Work to be completed:
Copy out every line from the records that includes "filter".

Start of Extracted entries

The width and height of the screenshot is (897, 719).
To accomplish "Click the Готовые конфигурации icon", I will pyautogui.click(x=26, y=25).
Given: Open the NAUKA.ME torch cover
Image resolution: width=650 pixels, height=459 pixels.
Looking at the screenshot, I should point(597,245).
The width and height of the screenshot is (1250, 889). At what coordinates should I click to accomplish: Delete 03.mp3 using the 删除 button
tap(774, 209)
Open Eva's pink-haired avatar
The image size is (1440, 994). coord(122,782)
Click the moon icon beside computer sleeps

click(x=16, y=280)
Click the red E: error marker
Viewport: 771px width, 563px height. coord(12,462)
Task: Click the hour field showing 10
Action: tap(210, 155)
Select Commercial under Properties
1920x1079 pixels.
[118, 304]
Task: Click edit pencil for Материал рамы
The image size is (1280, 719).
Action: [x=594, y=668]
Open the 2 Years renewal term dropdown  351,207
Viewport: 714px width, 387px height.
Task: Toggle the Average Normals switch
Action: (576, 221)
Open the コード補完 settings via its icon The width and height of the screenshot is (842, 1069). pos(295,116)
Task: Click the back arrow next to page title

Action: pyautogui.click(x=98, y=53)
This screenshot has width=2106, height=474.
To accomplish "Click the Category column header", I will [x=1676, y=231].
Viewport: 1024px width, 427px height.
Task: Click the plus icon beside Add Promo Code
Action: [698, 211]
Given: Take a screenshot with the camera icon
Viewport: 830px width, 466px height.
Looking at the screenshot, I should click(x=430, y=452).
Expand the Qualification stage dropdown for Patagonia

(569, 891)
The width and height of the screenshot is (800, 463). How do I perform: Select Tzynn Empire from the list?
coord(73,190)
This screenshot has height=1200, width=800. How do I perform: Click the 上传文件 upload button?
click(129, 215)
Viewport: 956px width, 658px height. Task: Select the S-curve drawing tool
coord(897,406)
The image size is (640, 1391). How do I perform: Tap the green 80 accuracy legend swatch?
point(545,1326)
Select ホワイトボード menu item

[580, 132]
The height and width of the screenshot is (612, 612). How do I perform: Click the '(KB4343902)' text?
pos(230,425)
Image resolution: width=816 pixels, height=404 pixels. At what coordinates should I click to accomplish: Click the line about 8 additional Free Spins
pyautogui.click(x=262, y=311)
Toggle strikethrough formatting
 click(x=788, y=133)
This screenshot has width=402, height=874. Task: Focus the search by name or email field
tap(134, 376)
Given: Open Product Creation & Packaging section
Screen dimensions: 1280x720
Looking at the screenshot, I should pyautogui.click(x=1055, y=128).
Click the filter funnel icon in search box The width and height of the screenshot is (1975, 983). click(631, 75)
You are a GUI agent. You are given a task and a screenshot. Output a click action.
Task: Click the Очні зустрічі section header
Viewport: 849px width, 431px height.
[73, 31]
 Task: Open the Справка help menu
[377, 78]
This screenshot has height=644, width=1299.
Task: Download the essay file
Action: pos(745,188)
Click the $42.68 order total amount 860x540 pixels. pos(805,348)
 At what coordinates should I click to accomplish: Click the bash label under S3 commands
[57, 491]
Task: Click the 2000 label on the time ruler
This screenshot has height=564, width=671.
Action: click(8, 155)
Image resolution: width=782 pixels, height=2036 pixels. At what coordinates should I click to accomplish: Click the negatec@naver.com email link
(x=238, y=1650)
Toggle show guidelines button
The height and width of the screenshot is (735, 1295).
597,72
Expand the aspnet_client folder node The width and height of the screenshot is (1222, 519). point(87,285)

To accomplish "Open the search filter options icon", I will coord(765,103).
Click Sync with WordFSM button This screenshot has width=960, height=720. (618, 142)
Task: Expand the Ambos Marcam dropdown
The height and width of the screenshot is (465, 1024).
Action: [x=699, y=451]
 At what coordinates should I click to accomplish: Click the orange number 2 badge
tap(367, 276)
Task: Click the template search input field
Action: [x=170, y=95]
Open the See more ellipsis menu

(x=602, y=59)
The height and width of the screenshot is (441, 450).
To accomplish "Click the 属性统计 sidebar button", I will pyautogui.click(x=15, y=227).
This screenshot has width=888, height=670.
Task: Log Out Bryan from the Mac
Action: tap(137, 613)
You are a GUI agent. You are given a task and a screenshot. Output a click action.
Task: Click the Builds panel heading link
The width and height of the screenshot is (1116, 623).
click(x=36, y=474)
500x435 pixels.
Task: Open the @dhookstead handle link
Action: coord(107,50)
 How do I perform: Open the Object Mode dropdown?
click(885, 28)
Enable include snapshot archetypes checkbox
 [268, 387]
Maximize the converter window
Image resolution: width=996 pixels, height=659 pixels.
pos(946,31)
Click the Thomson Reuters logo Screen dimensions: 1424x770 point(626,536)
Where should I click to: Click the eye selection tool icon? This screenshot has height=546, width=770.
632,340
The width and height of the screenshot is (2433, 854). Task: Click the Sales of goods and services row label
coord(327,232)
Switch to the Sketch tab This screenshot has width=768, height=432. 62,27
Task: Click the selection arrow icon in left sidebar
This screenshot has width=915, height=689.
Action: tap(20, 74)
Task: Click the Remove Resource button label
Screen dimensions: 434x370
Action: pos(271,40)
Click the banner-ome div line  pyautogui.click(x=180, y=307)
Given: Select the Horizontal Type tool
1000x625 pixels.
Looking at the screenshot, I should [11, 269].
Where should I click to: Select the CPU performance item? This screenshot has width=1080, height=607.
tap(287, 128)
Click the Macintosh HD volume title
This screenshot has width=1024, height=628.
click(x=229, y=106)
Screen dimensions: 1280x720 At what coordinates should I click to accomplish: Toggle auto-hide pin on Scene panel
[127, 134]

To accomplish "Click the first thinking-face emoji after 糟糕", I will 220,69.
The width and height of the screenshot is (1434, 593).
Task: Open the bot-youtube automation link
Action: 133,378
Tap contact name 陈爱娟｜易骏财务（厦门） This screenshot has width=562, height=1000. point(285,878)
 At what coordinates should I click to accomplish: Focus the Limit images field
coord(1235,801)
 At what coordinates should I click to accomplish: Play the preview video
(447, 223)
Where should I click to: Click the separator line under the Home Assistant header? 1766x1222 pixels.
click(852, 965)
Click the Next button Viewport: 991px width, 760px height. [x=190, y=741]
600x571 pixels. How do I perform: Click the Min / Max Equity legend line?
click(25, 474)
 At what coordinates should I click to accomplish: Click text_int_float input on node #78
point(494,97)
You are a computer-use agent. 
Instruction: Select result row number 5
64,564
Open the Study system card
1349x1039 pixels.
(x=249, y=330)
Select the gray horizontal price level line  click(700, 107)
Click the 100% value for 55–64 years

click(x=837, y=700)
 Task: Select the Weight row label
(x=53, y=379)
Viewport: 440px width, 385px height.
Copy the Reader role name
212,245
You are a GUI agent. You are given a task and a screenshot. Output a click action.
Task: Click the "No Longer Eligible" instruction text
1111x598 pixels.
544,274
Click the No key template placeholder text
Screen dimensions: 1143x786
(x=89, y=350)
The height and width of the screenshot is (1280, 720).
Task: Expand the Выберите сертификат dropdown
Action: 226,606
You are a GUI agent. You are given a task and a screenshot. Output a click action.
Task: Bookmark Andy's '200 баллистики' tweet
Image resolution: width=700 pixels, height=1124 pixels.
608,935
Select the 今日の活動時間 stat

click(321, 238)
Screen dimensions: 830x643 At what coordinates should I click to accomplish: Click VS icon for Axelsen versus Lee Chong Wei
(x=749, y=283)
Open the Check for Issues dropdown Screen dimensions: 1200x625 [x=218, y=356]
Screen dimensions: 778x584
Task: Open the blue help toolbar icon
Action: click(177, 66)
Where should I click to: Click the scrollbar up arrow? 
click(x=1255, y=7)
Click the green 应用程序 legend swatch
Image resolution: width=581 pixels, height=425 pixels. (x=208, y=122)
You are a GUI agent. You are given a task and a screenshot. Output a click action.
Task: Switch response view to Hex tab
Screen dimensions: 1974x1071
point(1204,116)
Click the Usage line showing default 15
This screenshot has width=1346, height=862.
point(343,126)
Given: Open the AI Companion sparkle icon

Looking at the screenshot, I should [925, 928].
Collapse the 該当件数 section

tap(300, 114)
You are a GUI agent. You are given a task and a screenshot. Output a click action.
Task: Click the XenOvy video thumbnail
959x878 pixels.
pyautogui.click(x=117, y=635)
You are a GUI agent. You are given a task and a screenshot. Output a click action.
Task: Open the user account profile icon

End of Extracted entries

Exercise solution:
Click the filter funnel icon in search box The width and height of the screenshot is (1975, 983). click(631, 75)
To accomplish "Open the search filter options icon", I will coord(765,103).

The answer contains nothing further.